Our intervention prototype was designed to deliver culturally tailored educational programming via a provider-moderated, voice- and text-based group approach to connect new mothers with a social support group of other new mothers, increase their health-related communication with providers, and refer them to care needed. We targeted deployment using feature phones to include participants from diverse socioeconomic groups. We held moderated group calls weekly, disseminated educational audios, and created SMS text messaging groups. We varied content delivery, group discussion participation, and chat moderation. Three groups of postpartum women from Punjab were recruited for the pilot through community health workers. Sociodemographic data were collected at baseline. Intervention feasibility and acceptability were assessed through weekly participant check-ins (N=29), weekly moderator reports, structured end-line in-depth interviews among a subgroup of participants (15/29, 52%), and back-end technology data.

RESULTS

The participants were aged 24 to 28 years and 1 to 3 months postpartum. Of the 29 participants, 17 (59%) had their own phones. Half of the participants (14/29, 48%) attended ≥3 of the 6 calls; the main barriers were childcare and household responsibilities and network or phone issues.
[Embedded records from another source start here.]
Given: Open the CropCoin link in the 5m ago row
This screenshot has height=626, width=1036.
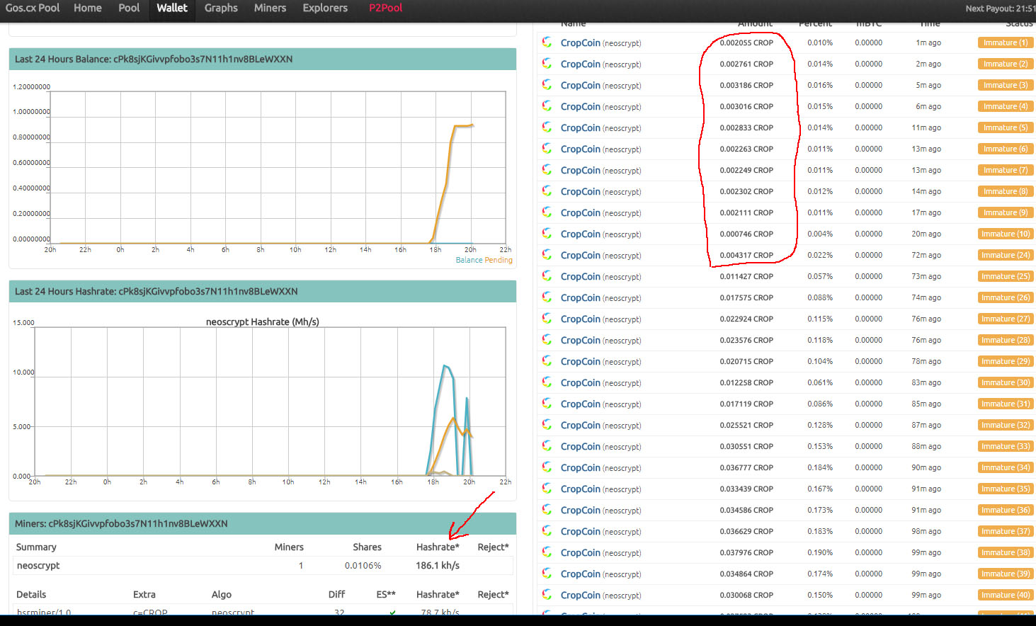Looking at the screenshot, I should (580, 85).
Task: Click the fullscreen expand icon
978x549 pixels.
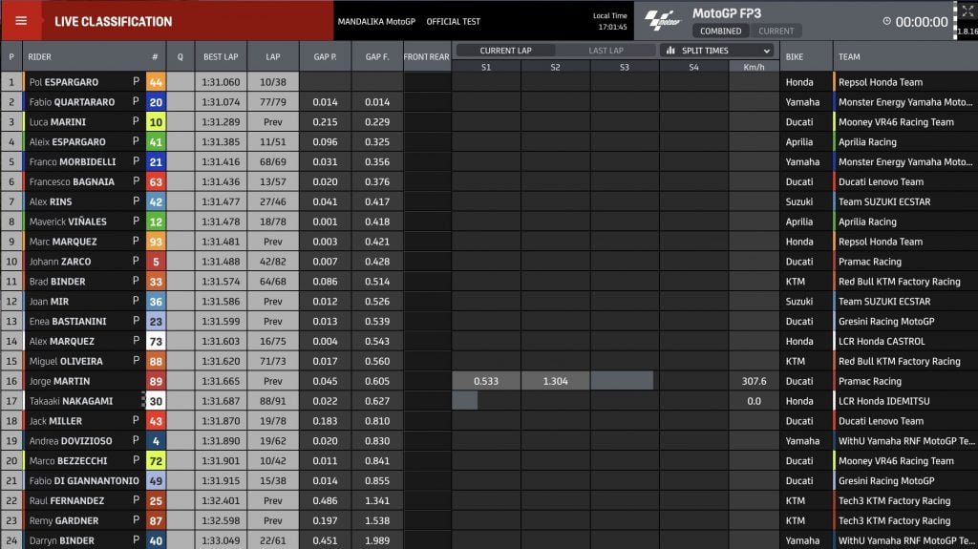Action: pos(966,11)
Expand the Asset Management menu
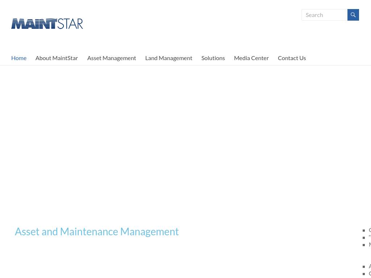 [x=112, y=58]
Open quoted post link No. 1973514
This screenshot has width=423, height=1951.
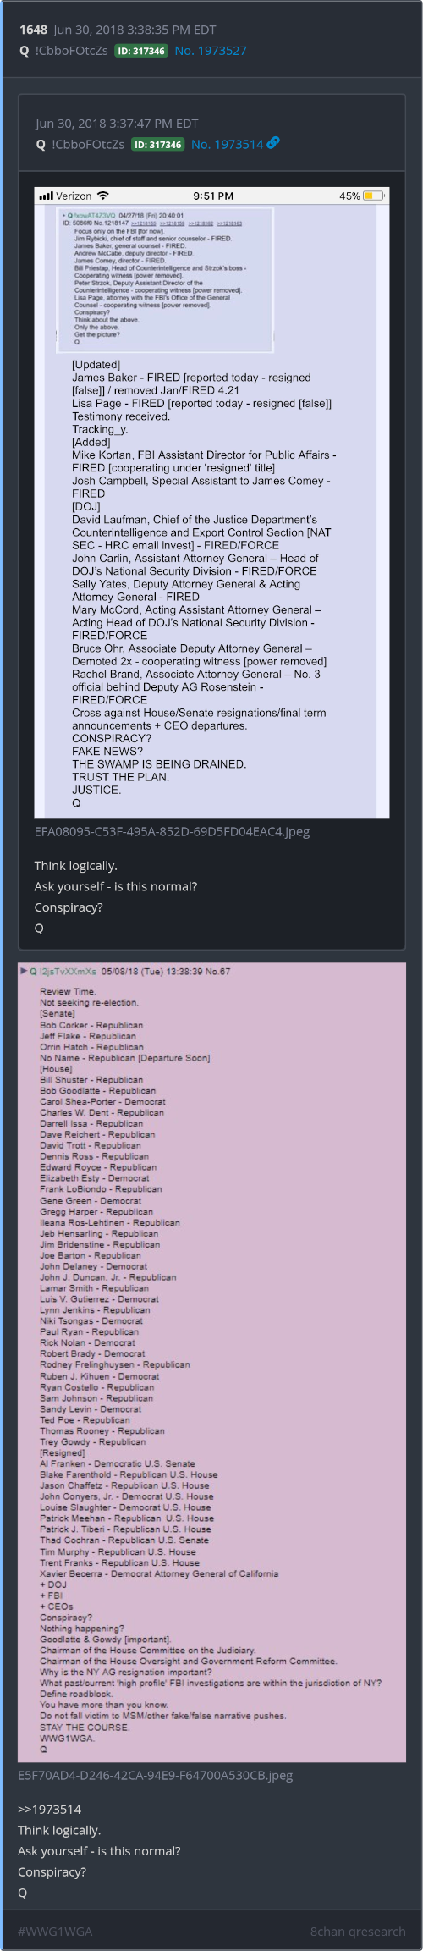coord(228,145)
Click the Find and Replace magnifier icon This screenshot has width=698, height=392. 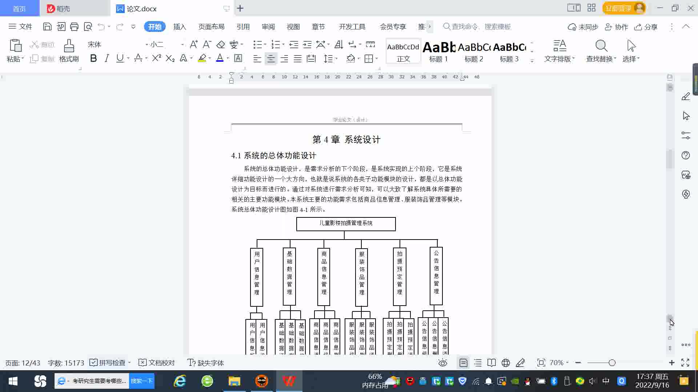tap(601, 46)
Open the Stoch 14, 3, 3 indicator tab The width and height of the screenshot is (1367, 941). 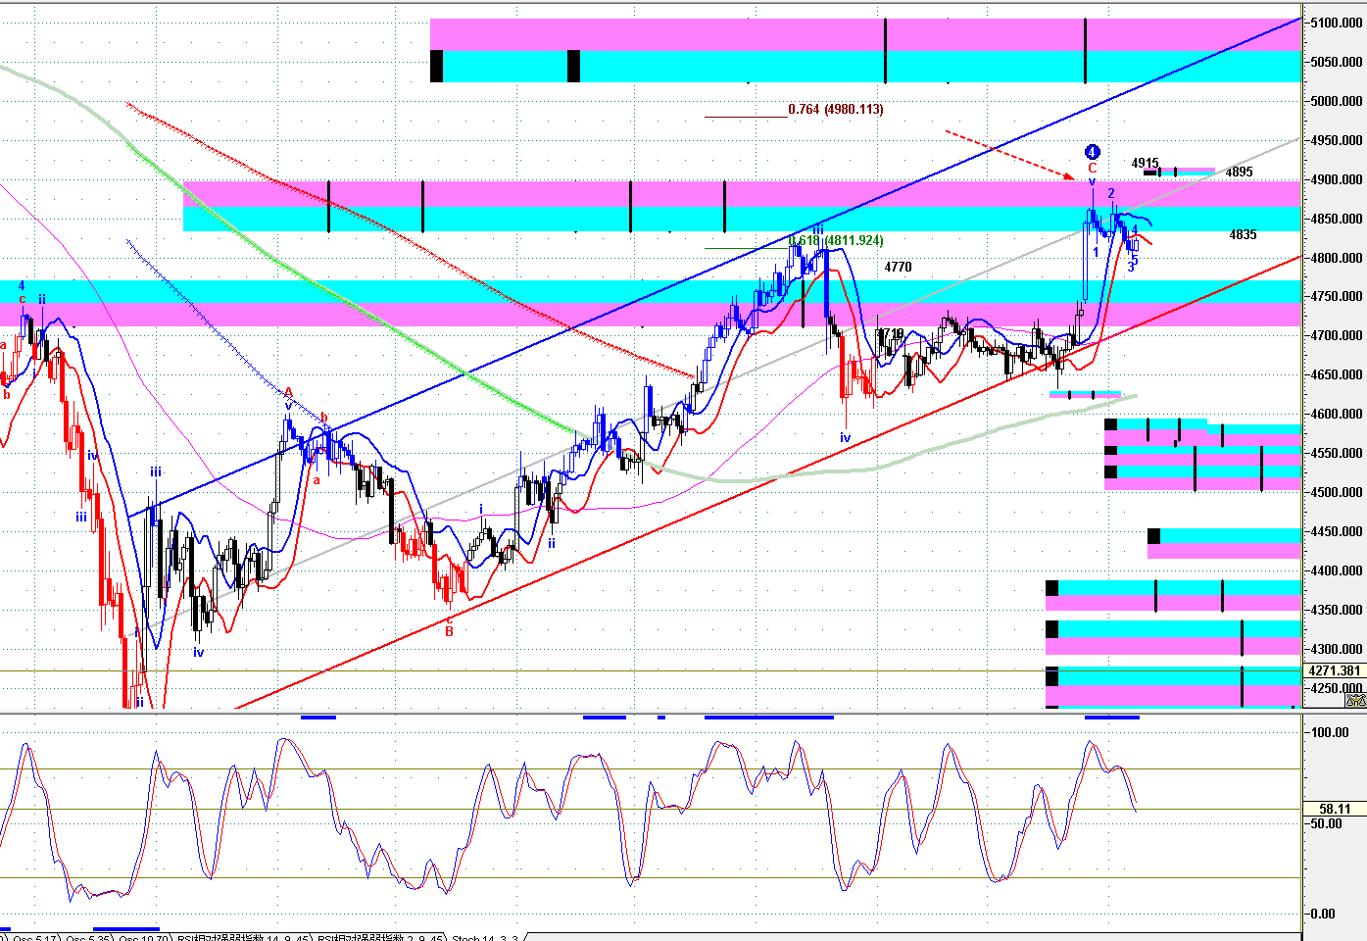(x=484, y=938)
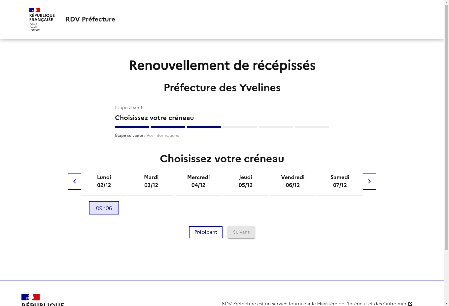Image resolution: width=449 pixels, height=306 pixels.
Task: Open external link icon beside Ministère de l'Intérieur
Action: pos(410,304)
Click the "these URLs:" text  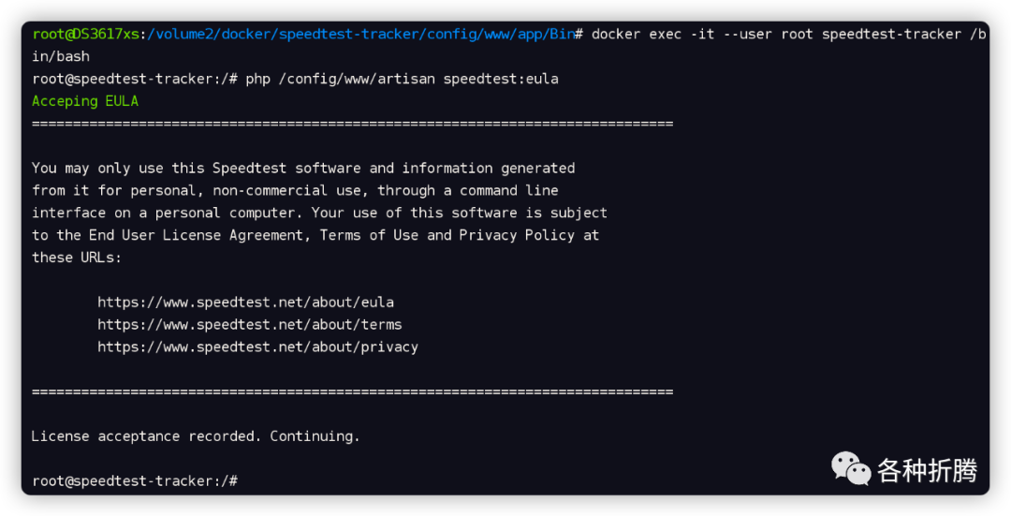pos(78,257)
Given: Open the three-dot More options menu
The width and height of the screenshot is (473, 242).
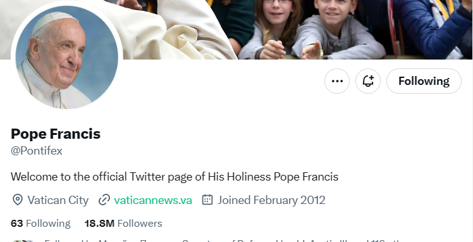Looking at the screenshot, I should 337,81.
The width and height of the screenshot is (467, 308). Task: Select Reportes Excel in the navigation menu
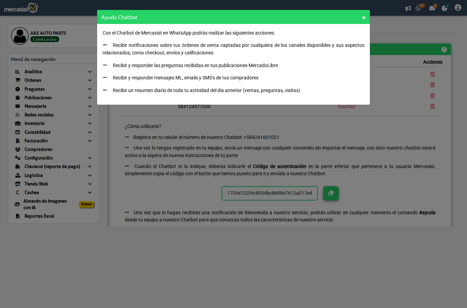click(x=39, y=216)
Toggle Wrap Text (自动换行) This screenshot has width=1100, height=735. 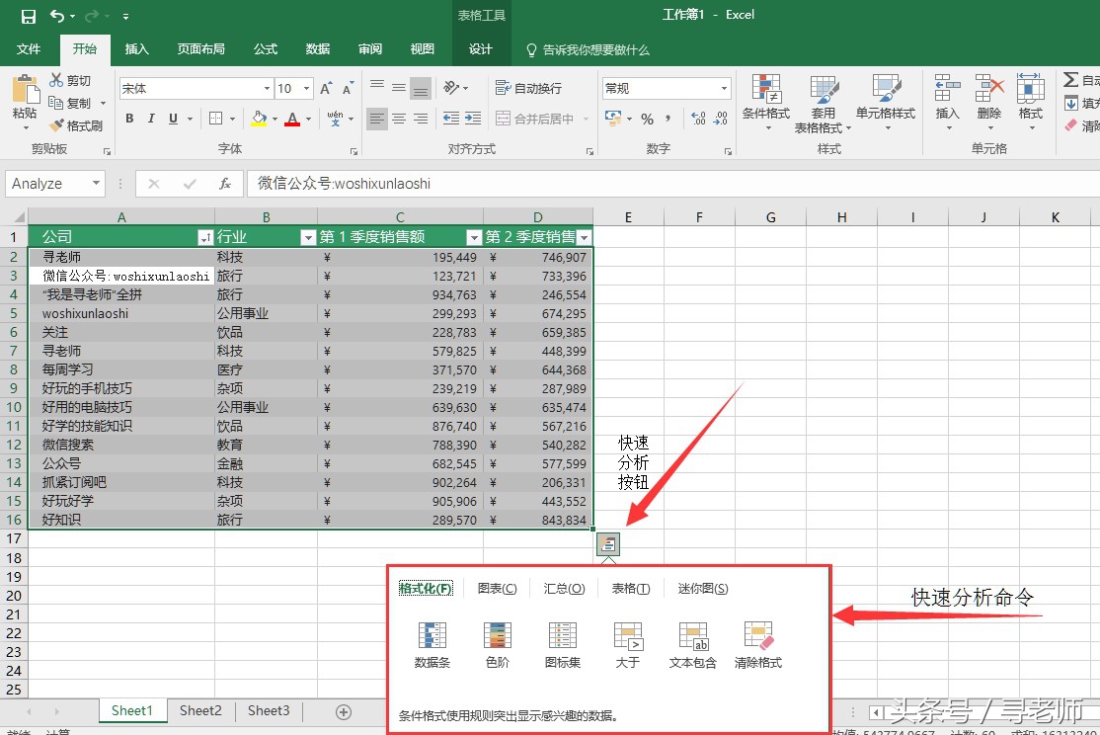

Most participants were very satisfied with the intervention (16/19, 84%) and found the educational content (20/20, 100%) and group discussions (17/20, 85%) very useful. The participants used the SMS text messaging chat, particularly when facilitator-moderated. Sustaining participation and fostering group interactions was limited by technological and sociocultural challenges.

CONCLUSIONS

The intervention was considered generally feasible and acceptable, and protocol adjustments were identified to improve intervention delivery and engagement. To address technological issues, we engaged a cloud-based service provider for group calls and an interactive voice response service provider for educational recordings and developed a smartphone app for the participants. We seek to overcome sociocultural challenges through new strategies for increasing group engagement, including targeting midlevel female community health care providers as moderators. Our second pilot will assess intervention feasibility, acceptability, and preliminary effectiveness at 6 months. Ultimately, we seek to support the health and well-being of postpartum women and their infants in South Asia and beyond through the development of efficient, acceptable, and effective intervention strategies.

摘要

背景

尽管产后护理和支持对孕产妇及新生儿健康至关重要,但结构和文化障碍限制了印度女性获得足够的产后护理和支持。通过移动健康干预提供有针对性的产后教育和支持,可能会改善产后恢复、新生儿护理实践、营养状况、知识水平、寻求护理的行为以及心理健康。

目的

我们试图了解第一阶段试点的可行性和可接受性,这是一项为期6周的灵活产后移动健康干预措施,针对印度旁遮普邦的3组女性实施,并为下一阶段试点调整我们的干预措施,下一阶段将正式评估干预的可行性、可接受性和初步效果。

方法

我们的干预原型旨在通过提供者主持的、基于语音和文本的小组方式,提供符合文化背景的教育课程,将新妈妈与其他新妈妈组成的社会支持小组联系起来,增加她们与提供者的健康相关沟通,并为她们转介所需的护理。我们使用功能手机进行部署,以纳入不同社会经济群体的参与者。我们每周举行主持的小组通话,分发教育音频,并创建短信聊天群组。我们改变了内容传递、小组讨论参与度和聊天主持方式。通过社区卫生工作者招募了旁遮普邦的三组产后女性参与试点。在基线时收集社会人口统计学数据。通过每周的参与者签到(N = 29)、每周的主持人报告、一部分参与者(15/29,52%)的结构化终期深入访谈以及后端技术数据,评估干预的可行性和可接受性。

结果

参与者年龄在24至28岁之间,产后1至3个月。29名参与者中,17名(59%)有自己的手机。一半的参与者(14/29,48%)参加了6次通话中的≥3次;主要障碍是育儿和家务责任以及网络或电话问题。大多数参与者对干预非常满意(16/19,84%),并认为教育内容(20/20,100%)和小组讨论(17/20,85%)非常有用。参与者使用短信聊天,特别是在主持人主持时。技术和社会文化挑战限制了持续参与和促进小组互动。

结论

该干预措施总体上被认为是可行和可接受的,并确定了方案调整以改善干预的实施和参与度。为了解决技术问题,我们聘请了一家基于云的服务提供商进行小组通话,一家交互式语音响应服务提供商进行教育录音,并为参与者开发了一款智能手机应用程序。我们试图通过增加小组参与度的新策略来克服社会文化挑战,包括将中级女性社区卫生保健提供者作为主持人。我们的第二个试点将在6个月时评估干预的可行性、可接受性和初步有效性。最终,我们试图通过开发高效、可接受和有效的干预策略,支持南亚及其他地区产后女性及其婴儿的健康和福祉。